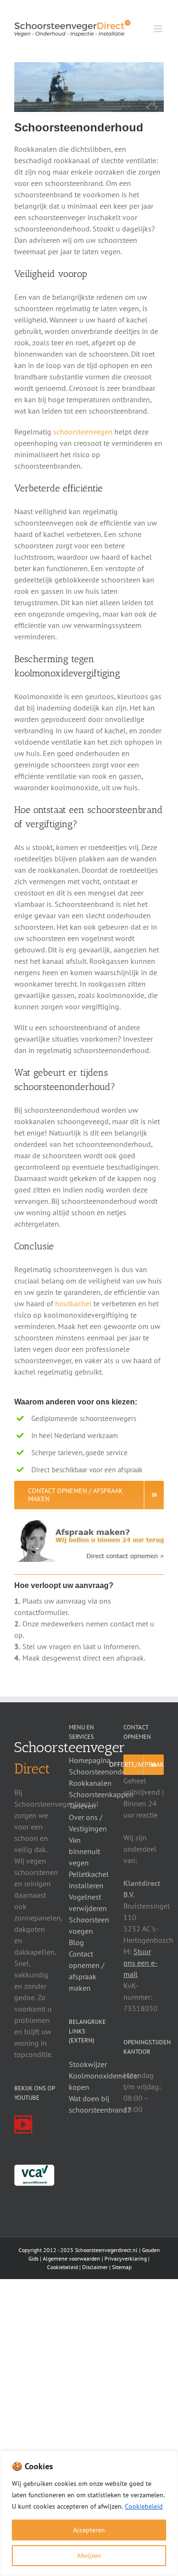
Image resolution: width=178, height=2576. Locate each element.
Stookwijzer (88, 2064)
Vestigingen (88, 1828)
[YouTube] (23, 2124)
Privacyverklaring (125, 2258)
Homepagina (90, 1760)
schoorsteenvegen (82, 431)
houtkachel (73, 1303)
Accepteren (89, 2530)
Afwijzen (89, 2555)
****************
- [YOUR OBJECTIVE]: Only the lines from the one with "[YouTube] (23, 2124)" through the end of the records above are to be copied, exactly as written.

- [RESPONSE FOR THIS EXERCISE]:
[YouTube] (23, 2124)
Privacyverklaring (125, 2258)
Homepagina (90, 1760)
schoorsteenvegen (82, 431)
houtkachel (73, 1303)
Accepteren (89, 2530)
Afwijzen (89, 2555)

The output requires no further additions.